The fix involves creating a secondary identifier that is always unique, such as a sequential number or a timestamp. You then configure the relation property to display that identifier instead of the name. This way, even if two rows share a name, the relation shows a distinct value for each row.
Steps to Create a Unique ID and Fix the Relation Display
These steps assume you have two databases already linked by a relation property. If you do not have a relation yet, create one first by adding a Relation property to the database where you want to see the linked record.
- Add a formula property for a unique ID
In the source database (the one that contains duplicate names), add a new property. Click the + button in the database header. Choose Formula as the property type. Name it something like Unique ID. - Write the formula to generate a unique value
Click into the formula field and enter this formula:format(prop("Name")) + "-" + format(id())
This formula combines the row’s name with its internal Notion ID. Theid()function returns a unique identifier for each row, so even identical names produce different results. Click Done to save. - Change the relation property to show the unique ID
Go to the database that contains the relation property. Click on the relation property name to open its settings. In the Show original name dropdown, select the Unique ID formula property you just created. The relation will now display the unique ID instead of the plain name. - Test with duplicate names
Create two rows in the source database with the same name. In the target database, create a relation to each of those rows. The relation property should now show distinct values like John Smith-abc123 and John Smith-def456. This confirms the fix works. - Optional: Use a rollup to show the unique ID in the target database
If you need to sort or filter by the unique ID in the target database, add a Rollup property. Click the + button, choose Rollup. Set the relation to your existing relation. Set the property to Unique ID. Set the calculation to Show original. This pulls the unique ID into the target database as a standalone column.

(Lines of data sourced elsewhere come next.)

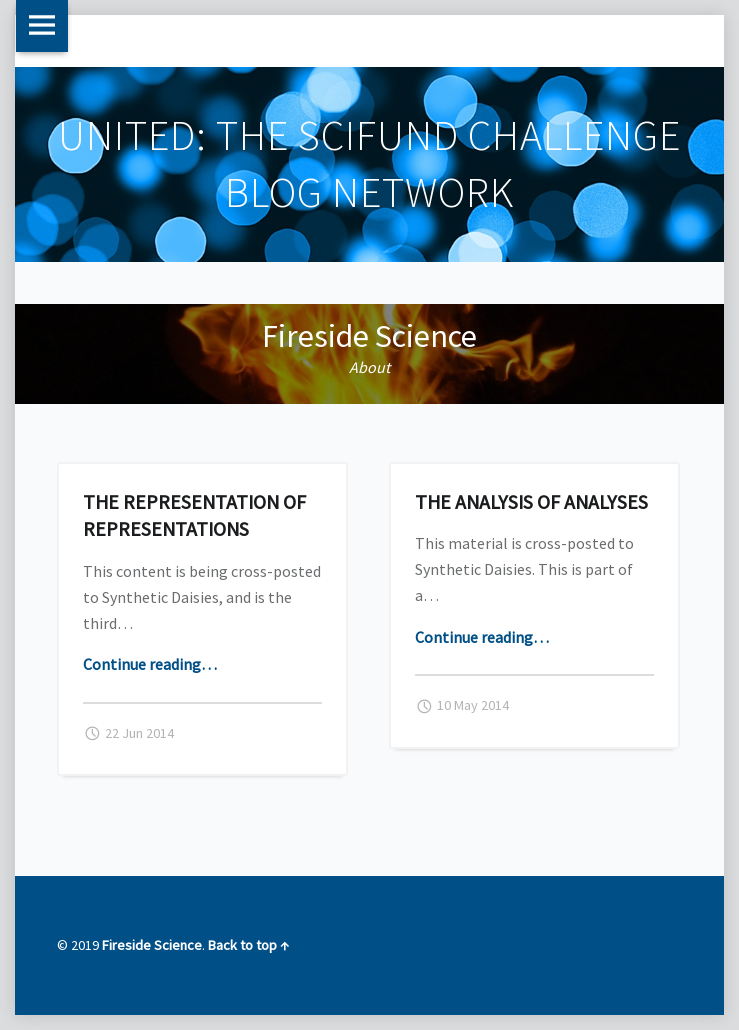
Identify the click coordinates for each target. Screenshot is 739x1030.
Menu (42, 26)
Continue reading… (150, 664)
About (369, 367)
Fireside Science (369, 336)
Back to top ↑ (248, 945)
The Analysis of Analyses (531, 501)
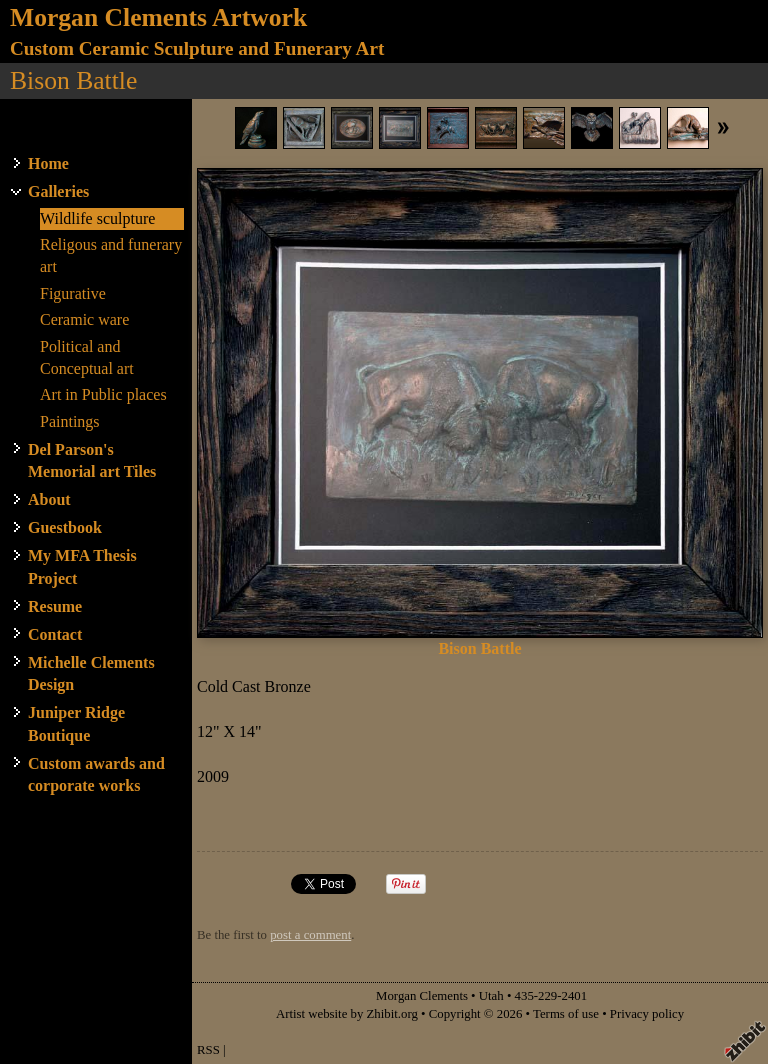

If Notion Still Shows the Wrong Title After the Fix
Relation property still shows the name instead of the unique ID
The relation property may still show the original name if you did not change the Show original name setting. Open the relation property settings again and confirm you selected the formula property from the dropdown. Also check that the formula property exists in the source database, not in the target database.
Formula returns an error or shows #ERROR
If the formula shows #ERROR, the syntax is likely incorrect. Copy the formula exactly as written: format(prop("Name")) + "-" + format(id()). Make sure the property name in the formula matches the actual property name in your database. If your name property is called Title instead of Name, change the formula to format(prop("Title")) + "-" + format(id()).
Unique ID changes when the row is edited
The id() function returns a stable internal ID that does not change when you edit the row. The unique ID will only change if you delete and recreate the row. This is intentional and ensures the relation always points to the correct record.
Notion Relation Display: Default Name vs Unique ID Formula
| Item | Default Name Display | Unique ID Formula Display |
|---|---|---|
| How the relation shows the linked record | Shows the Name property of the source row | Shows the formula output (Name + ID) |
| Behavior with duplicate names | Displays the same name for all duplicates | Displays a distinct value for each duplicate |
| Setup effort | None — works out of the box | Requires one formula property and one setting change |
| Sorting and filtering | Cannot distinguish duplicates | Can sort and filter by the unique ID |
| User readability | Clean and simple for unique names | Includes an internal ID, less human-readable |
The unique ID formula is the only reliable method to fix relation display when the source database has duplicate names. The default name display is simpler but fails when duplicates exist.
You can now fix any Notion relation that shows the wrong title due to duplicate names. Add the formula property to your source database and change the relation’s display setting. For advanced use, combine the unique ID with a rollup property to create filtered views that distinguish between identical names. Use the format(id()) function to guarantee uniqueness even when the name column is empty.